Tobacco companies claim smoking to be an ‘informed choice’, arguing that the risks are well known. They conclude that those taking it up must therefore understand its addictiveness and accept the consequences. But how many young people undertake an in-depth risk-benefit analysis and then make an informed choice to start or continue smoking?

Professors Janet Hoek and Richard Edwards from the University of Otago have been awarded a Marsden Fund grant to explore the circumstances around the onset of smoking among young adults, focusing on this assumption of informed choice.

The researchers will conduct in-depth interviews with young adults of many ethnicities who have recently taken up smoking, either daily or only socially. They will explore the degree to which young adults exercise informed choice when they start smoking, and how regret about their actions evolves.

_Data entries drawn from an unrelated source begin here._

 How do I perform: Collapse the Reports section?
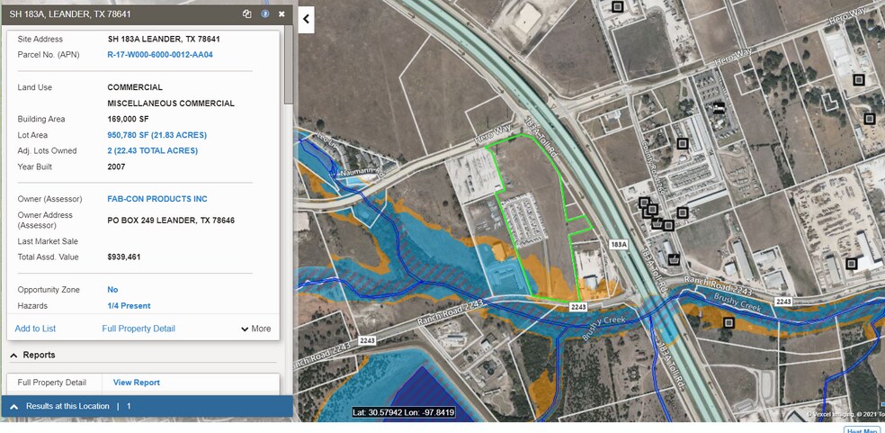tap(13, 355)
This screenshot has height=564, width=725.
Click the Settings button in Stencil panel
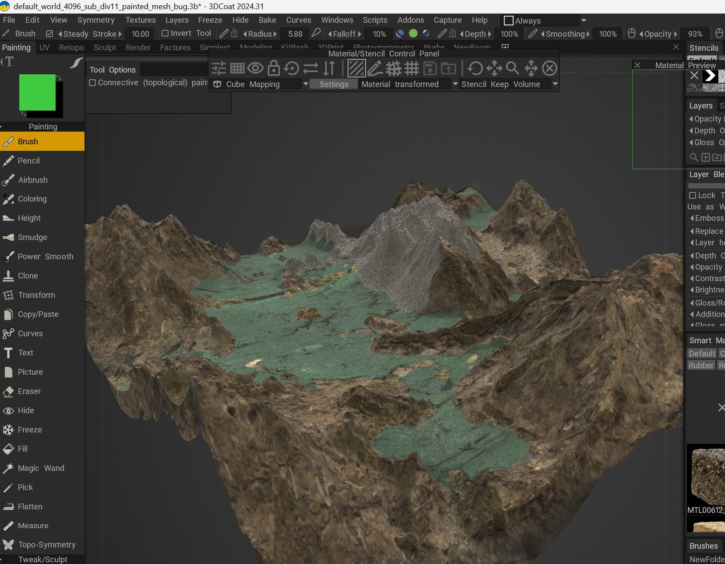(x=334, y=84)
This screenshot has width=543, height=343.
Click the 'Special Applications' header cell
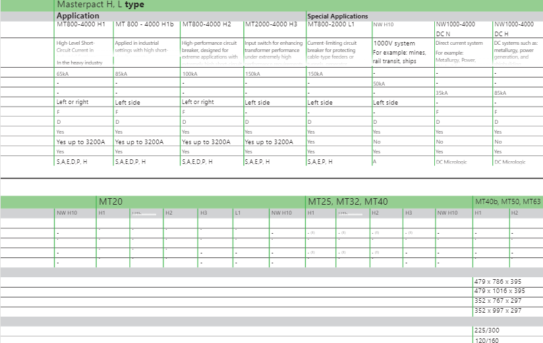tap(337, 16)
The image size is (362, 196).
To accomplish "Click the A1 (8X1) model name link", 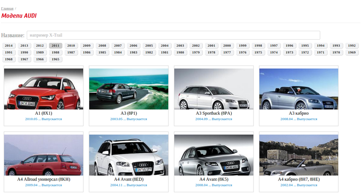I will 43,113.
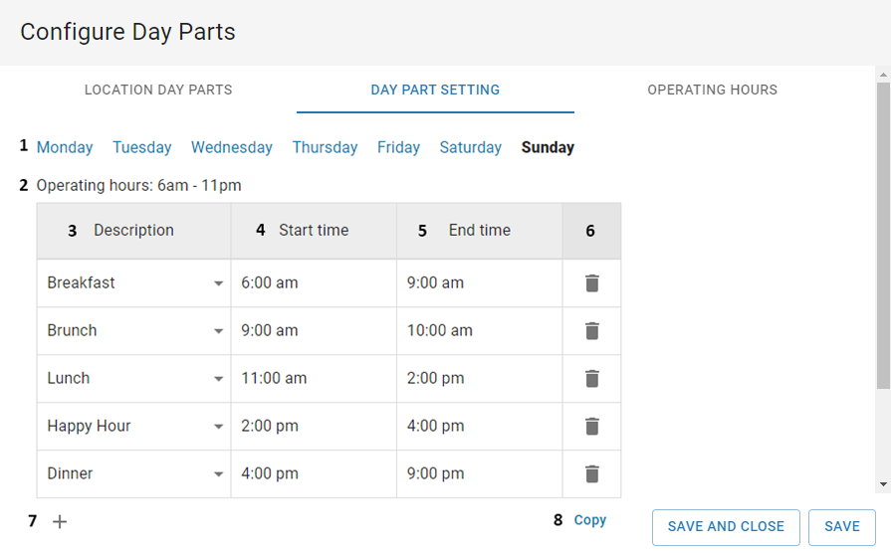
Task: Click the Save and Close button
Action: pos(726,527)
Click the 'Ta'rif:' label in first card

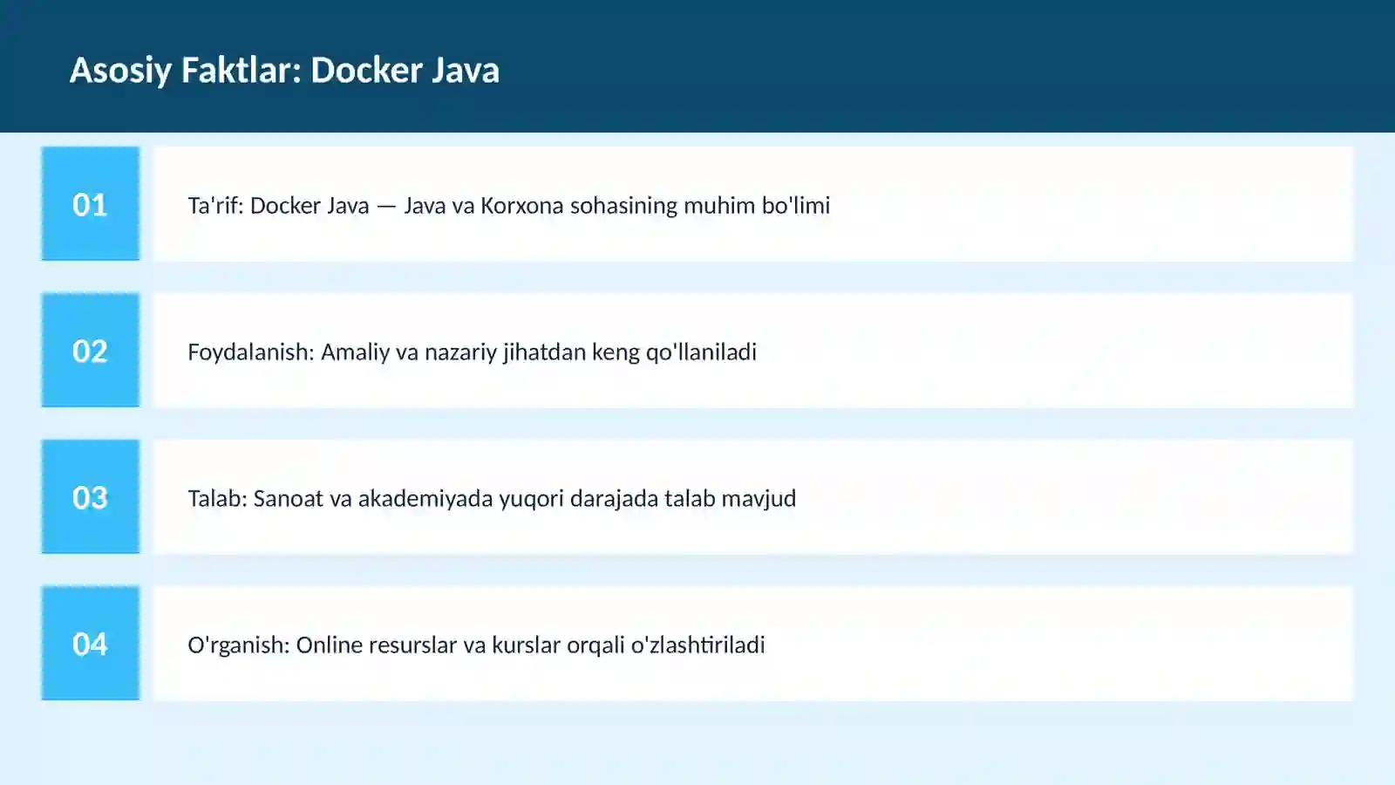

Policy makers, service providers and commentators will also be interviewed to test the feasibility, likely acceptance and impact of possible interventions. Focus groups with smokers will evaluate their views and likely responses to such interventions.

The findings will provide the first insights into how those at greatest risk understand the informed choice they are assumed to make, and will inform the development of preventive interventions.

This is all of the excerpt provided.